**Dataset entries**
■ ■ ■

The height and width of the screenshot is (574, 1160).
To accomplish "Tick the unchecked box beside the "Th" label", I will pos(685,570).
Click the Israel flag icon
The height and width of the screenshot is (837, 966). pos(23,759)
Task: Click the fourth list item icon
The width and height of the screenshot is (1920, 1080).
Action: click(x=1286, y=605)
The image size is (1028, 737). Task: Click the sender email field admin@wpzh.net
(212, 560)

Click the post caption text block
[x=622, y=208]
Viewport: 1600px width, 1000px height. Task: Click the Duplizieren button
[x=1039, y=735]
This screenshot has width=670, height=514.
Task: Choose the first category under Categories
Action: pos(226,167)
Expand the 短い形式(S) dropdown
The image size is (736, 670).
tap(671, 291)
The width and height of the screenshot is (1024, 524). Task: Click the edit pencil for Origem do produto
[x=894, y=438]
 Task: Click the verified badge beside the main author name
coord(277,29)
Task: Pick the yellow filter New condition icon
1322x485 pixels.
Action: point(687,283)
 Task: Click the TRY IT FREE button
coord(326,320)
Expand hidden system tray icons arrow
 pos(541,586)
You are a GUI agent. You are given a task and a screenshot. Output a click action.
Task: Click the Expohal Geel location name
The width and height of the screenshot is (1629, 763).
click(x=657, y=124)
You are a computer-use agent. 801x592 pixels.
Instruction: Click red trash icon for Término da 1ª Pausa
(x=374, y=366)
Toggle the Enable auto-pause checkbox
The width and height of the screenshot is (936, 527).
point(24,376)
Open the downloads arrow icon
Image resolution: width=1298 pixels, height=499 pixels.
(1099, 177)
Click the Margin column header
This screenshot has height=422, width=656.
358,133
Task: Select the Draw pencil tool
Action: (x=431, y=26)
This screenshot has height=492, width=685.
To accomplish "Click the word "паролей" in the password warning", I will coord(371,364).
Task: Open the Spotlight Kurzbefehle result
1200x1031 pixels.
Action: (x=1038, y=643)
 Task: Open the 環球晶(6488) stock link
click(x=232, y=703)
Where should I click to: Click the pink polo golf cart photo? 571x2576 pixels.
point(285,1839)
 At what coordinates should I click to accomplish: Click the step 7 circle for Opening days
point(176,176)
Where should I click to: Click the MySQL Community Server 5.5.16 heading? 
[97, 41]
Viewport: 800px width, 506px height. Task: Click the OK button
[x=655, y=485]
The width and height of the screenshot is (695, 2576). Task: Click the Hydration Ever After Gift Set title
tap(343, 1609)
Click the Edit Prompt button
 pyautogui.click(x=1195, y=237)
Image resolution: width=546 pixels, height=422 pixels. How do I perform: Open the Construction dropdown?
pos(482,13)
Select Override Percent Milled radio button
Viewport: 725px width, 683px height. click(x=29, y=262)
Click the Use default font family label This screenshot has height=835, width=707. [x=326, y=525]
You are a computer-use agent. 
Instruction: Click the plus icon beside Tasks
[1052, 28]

■ ■ ■

**What the task asks**
Looking at the data above, count each line that holds the word "computer" and report the count alone.

**Task solution**
2